**The records**
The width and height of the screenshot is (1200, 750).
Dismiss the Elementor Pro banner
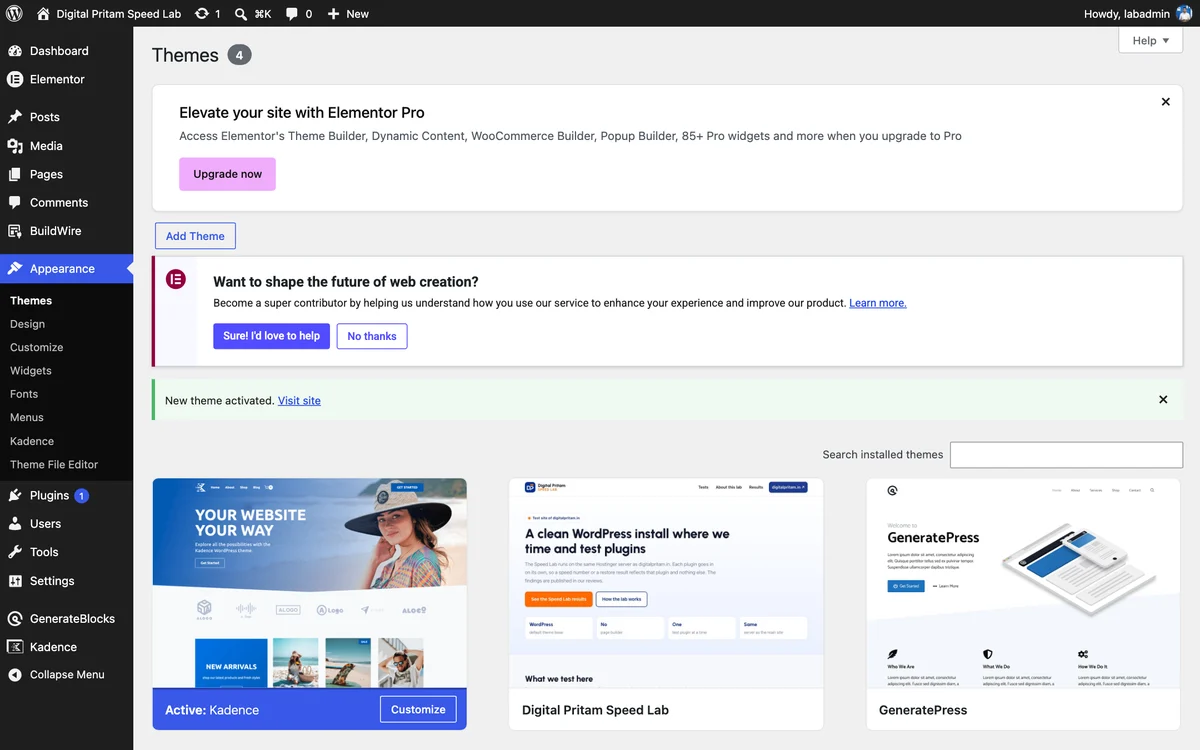tap(1165, 102)
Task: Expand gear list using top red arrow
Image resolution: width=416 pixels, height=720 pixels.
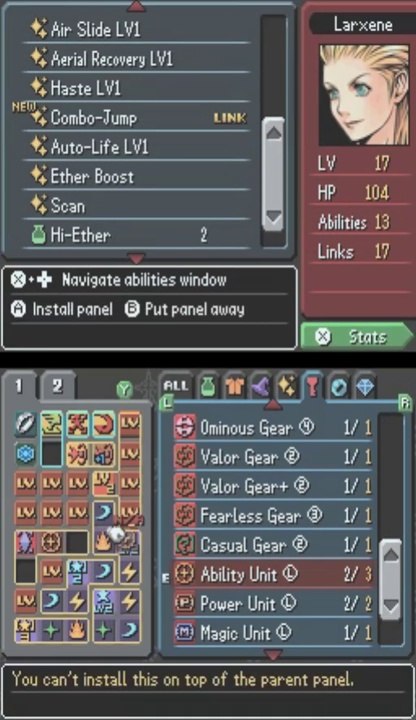Action: click(272, 405)
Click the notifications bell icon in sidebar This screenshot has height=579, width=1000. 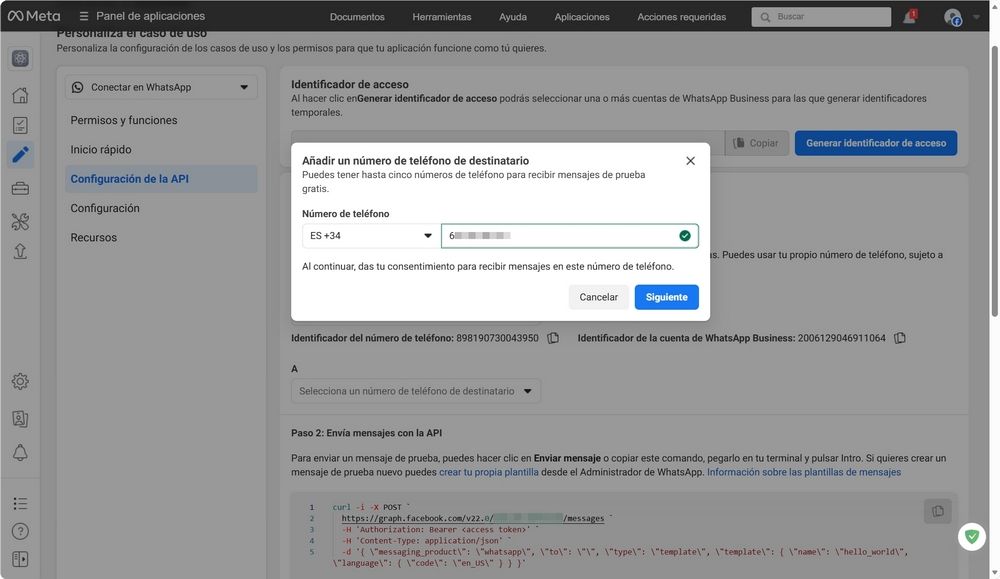tap(19, 451)
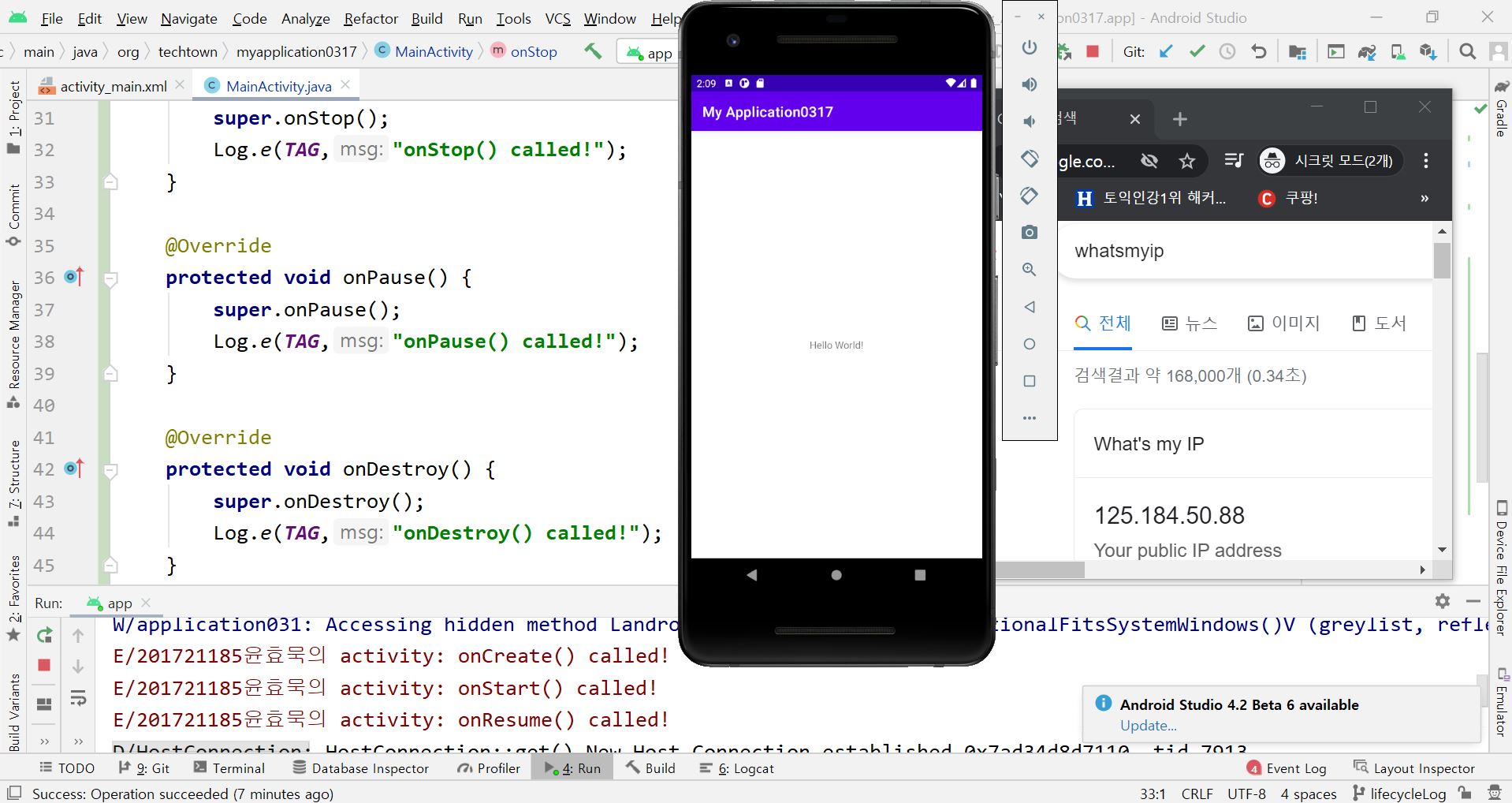Rerun the app with the green rerun icon
The width and height of the screenshot is (1512, 803).
click(x=44, y=634)
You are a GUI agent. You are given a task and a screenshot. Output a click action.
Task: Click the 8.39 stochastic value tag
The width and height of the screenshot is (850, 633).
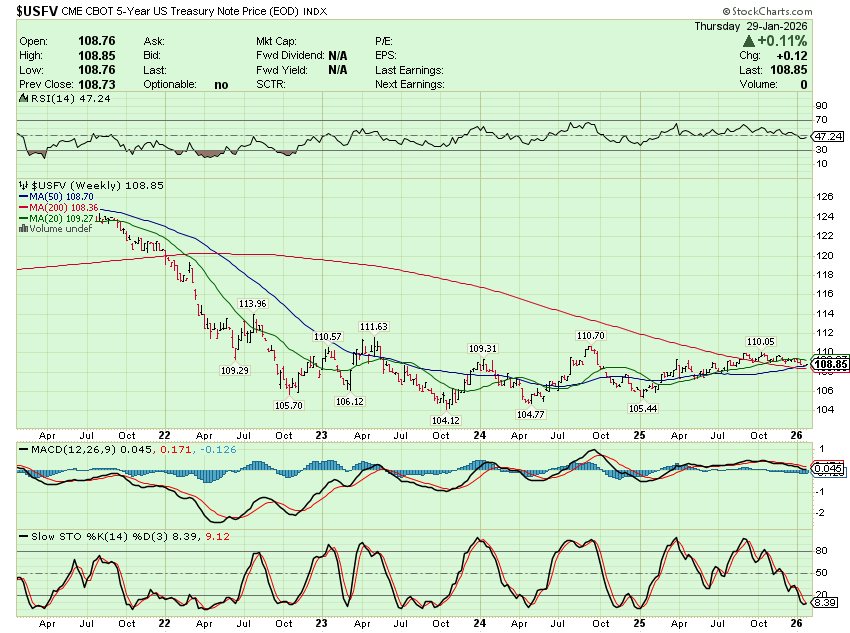823,603
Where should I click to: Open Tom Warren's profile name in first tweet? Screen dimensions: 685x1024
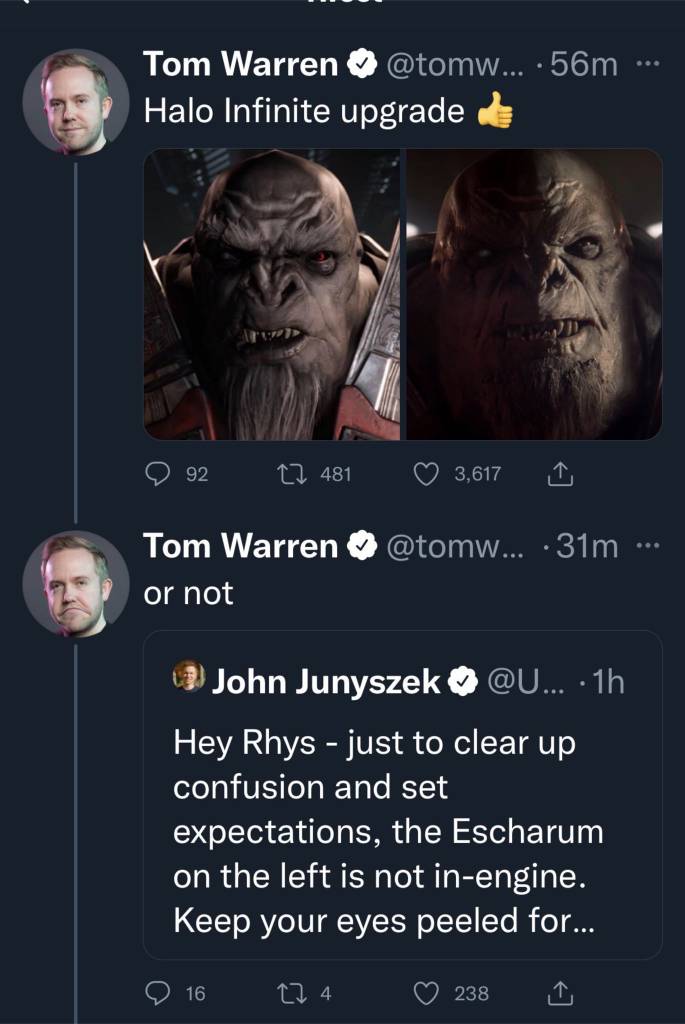[241, 66]
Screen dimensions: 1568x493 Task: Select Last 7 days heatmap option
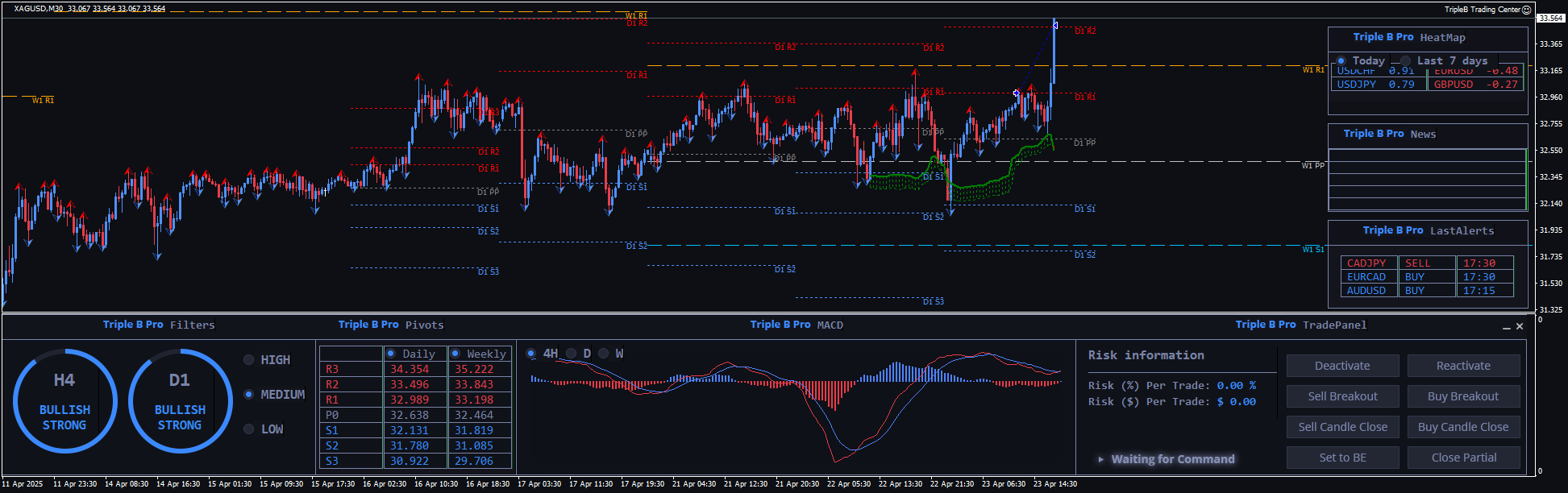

**Exercise aim**
Reproduce exactly the lines above from the one with "Where should I" through the last line of the data, keeping both ends and dropping the pictures.

**Your solution**
Where should I click to: Open Tom Warren's profile name in first tweet? Screen dimensions: 685x1024
[241, 66]
Screen dimensions: 1568x493 Task: Select Last 7 days heatmap option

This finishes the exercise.